Verlustverrechung - Kantonssteuer
Verlustverrechung - Kantonssteuer
Verluste der sieben vorangegangenen Geschäftsjahre können in der aktuellen Steuerperiode gemäss § 28 Abs. 1 StG abgezogen werden, soweit sie bei der Berechnung des steuerbaren Einkommens dieser Jahre nicht berücksichtigt werden konnten. Dies gilt auch für Verluste betreffend die Einkommensjahre 1999 und 2000 (Bemessungslücke). Auf Grund des Wortlautes der Gesetzesbestimmung können Verluste, welche noch nicht verrechnet werden konnten, auch nach Aufgabe der bisherigen selbständigen Erwerbstätigkeit mit allen übrigen Einkünften zur Verrechnung gebracht werden.

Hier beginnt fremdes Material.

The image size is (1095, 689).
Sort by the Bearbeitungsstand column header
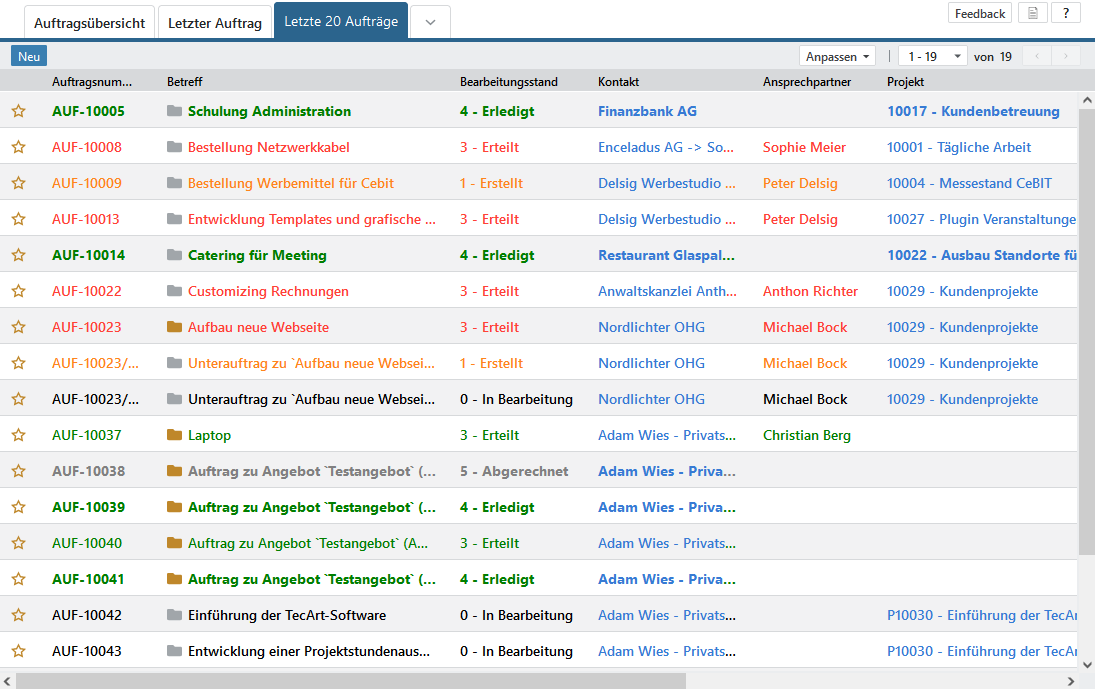(508, 82)
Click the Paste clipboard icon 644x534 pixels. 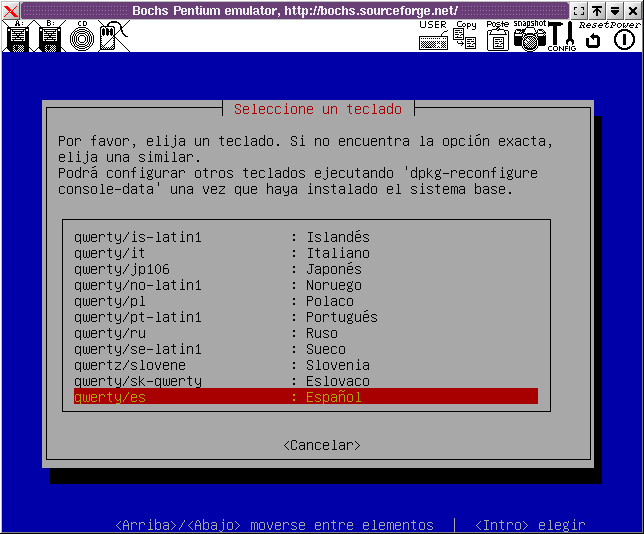pyautogui.click(x=497, y=38)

Da für Ehegatten eine gemeinsame Besteuerung zur Anwendung kommt, spielt es keine Rolle, ob diese Verlustverrechnung mit eigenen oder mit Einkünften des Ehegatten vorgenommen wird. Die Verrechnung kann dabei mit dem gesamten Einkommen des Ehegatten erfolgen, unabhängig von der Art der Erwerbstätigkeit.